Keeping warm this morn? – As I type this Wednesday, the temperature is heading for the upper 80s. By the time you read this Saturday morning, we are forecast to have plunged into the upper 20s. Wow. The October roller-coaster has been true to its reputation. I’m ready for, if nothing else, a little stability.

Go after dandelions – Late October to early November is the best time to control broadleaf weeds such as dandelions in lawns. Use an herbicide such as 2,4-D or combination products Trimec, Weed-B-Gon and Weed-Out that contain 2,4-D, MCPP and Dicamba. Weed Free Zone (also sold under the name of Speed Zone) also contains the three active ingredients plus carfentrazone, and it will give a quicker response, especially as temperatures approach 50 degrees, Ward Upham of Kansas State says. You’ll get better results before the weather gets cold enough to stop the movement of weed killer to the roots, Upham says, so do the weed killing sooner rather than later. Choose a day when the temperature is 50 degrees or higher.

Plant – Spring-flowering bulbs, sod, shrubs, trees and pansies.

Storing summer bulbs – Gladiolus, caladium, dahlia, tuberous begonia, calla lily, and canna lily bulbs should be dug for the winter if you want to be sure they’ll bloom next year. Dig them after frost has browned the foliage. Then leave them to dry for about a week in a shady, well-ventilated place such as a garage or tool shed, Upham says. Remove any excess soil and pack them in peat moss, vermiculite or perlite, he says, making sure the bulbs don’t touch so that if one decays, the rot doesn’t spread. Dusting them with fungicide before storage will help prevent them from rotting, Upham says.

Caladiums should be stored between 50 and 60 degrees; the other bulbs should be near 40, Upham says. “Finding a good spot to store the bulbs may be difficult. Some people place them against a basement wall farthest from the furnace and insulate them so the wall keeps them cool,” he says.

Garden events

Pumpkin Festival at Dyck Arboretum – The Prairie Pumpkin Festival continues Saturday at Dyck Arboretum of the Plains in Hesston, from 9 a.m. to 4 p.m. It features arts and crafts, food vendors, hayrack rides, a petting zoo, face painting, a hay bale maze, and, for an extra charge, a pumpkin/hedgeapple launcher and barrel train. Children and adults can decorate a pumpkin and compete for prizes. They can display their own pumpkin or choose from those for sale. Admission is $6 for adults, $5 for students and seniors, and $3 for children ages 3 to 15.

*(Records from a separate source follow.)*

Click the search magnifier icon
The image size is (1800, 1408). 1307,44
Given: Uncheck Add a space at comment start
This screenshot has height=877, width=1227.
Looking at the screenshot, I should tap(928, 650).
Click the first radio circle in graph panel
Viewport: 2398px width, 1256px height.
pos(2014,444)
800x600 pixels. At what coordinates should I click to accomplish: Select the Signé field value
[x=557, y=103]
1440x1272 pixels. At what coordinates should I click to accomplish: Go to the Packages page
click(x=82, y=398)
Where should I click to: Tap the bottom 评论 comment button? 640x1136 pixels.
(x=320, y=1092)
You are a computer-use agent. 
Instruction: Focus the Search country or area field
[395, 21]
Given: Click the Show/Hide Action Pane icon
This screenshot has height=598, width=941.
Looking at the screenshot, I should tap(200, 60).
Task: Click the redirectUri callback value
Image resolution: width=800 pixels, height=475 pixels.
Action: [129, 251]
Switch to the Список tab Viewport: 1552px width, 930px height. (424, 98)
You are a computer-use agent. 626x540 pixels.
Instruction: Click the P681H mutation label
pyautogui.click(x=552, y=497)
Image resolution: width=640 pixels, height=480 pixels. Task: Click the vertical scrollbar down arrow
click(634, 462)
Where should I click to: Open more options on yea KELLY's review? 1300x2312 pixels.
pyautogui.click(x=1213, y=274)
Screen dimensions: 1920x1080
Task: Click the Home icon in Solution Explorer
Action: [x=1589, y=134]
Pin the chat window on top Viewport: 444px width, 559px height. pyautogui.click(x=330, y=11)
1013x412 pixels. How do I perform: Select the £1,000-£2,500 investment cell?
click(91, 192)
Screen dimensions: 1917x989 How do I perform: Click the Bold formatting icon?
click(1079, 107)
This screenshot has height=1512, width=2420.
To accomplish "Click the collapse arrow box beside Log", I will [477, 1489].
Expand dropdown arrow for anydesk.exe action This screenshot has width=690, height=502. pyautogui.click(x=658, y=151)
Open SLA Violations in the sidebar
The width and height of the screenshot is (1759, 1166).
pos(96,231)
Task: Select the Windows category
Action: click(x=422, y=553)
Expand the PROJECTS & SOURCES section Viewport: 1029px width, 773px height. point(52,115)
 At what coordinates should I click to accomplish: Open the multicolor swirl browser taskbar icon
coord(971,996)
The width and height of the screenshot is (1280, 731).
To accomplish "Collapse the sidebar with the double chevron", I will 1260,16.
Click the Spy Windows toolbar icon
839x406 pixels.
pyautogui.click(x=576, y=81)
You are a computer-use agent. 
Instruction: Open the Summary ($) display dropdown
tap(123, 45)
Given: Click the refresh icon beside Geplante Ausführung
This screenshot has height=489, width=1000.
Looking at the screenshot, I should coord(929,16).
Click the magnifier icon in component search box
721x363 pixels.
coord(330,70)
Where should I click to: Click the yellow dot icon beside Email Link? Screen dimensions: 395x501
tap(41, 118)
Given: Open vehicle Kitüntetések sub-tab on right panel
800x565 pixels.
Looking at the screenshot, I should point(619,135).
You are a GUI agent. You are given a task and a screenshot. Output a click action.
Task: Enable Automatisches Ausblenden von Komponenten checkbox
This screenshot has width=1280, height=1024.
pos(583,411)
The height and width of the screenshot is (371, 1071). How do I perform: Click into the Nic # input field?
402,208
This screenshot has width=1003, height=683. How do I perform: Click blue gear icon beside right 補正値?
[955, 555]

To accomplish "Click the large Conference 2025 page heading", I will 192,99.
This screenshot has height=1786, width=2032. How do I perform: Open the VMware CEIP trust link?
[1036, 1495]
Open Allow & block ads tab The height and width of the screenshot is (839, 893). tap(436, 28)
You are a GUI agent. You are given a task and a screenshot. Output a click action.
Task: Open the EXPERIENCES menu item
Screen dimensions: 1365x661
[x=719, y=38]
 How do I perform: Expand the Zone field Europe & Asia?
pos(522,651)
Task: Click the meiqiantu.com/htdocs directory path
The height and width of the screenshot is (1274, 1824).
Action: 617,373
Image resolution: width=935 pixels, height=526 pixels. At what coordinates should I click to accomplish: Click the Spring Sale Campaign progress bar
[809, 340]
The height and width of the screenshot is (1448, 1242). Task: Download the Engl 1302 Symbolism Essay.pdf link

Last day for market – Today is the last day for the Kansas Grown Farmers Market at 21st Street and Ridge Road. Hours are 7 a.m. to noon. (Winter markets have been scheduled for Nov. 24 and Dec. 15, from 8 a.m. to 1 p.m.)

Bat talk – Botanica has a wonderfully appropriate subject for its lunchtime lecture on Halloween: bats. Schanee Anderson of the Sedgwick County Zoo will be at Botanica on Wednesday to talk about bats and their benefits. The lecture, at 12:15, is included in Botanica admission.

Orchid show and sale – The Kansas Orchid Society will have its fall show and sale Nov. 3 and 4 at Botanica. There will be all kinds of orchids on display, and Bird’s Botanicals, Prairie Orchids, and Timbucktoo Orchids will have orchids and supplies for sale. Hours will be 10 a.m. to 5 p.m. Nov. 3 and 10 a.m. to 4 p.m. Nov. 4. Admission to the show is free. For more information, go to the website www.kansasorchidsociety.com.

Gardener’s exchange – People can bring and take plants and garden-related items for free at the gardener’s exchange from 9 a.m. to 3 p.m. Saturday at Fairview Christian Church, 15th and Fairview. You don’t have to bring anything to take what you like from the exchange, which can include such things as magazines and garden tools and pretty much any other garden item except hazardous materials such as pesticides. The organizer is Kelly Hayes of Sun Prairie Dog Services.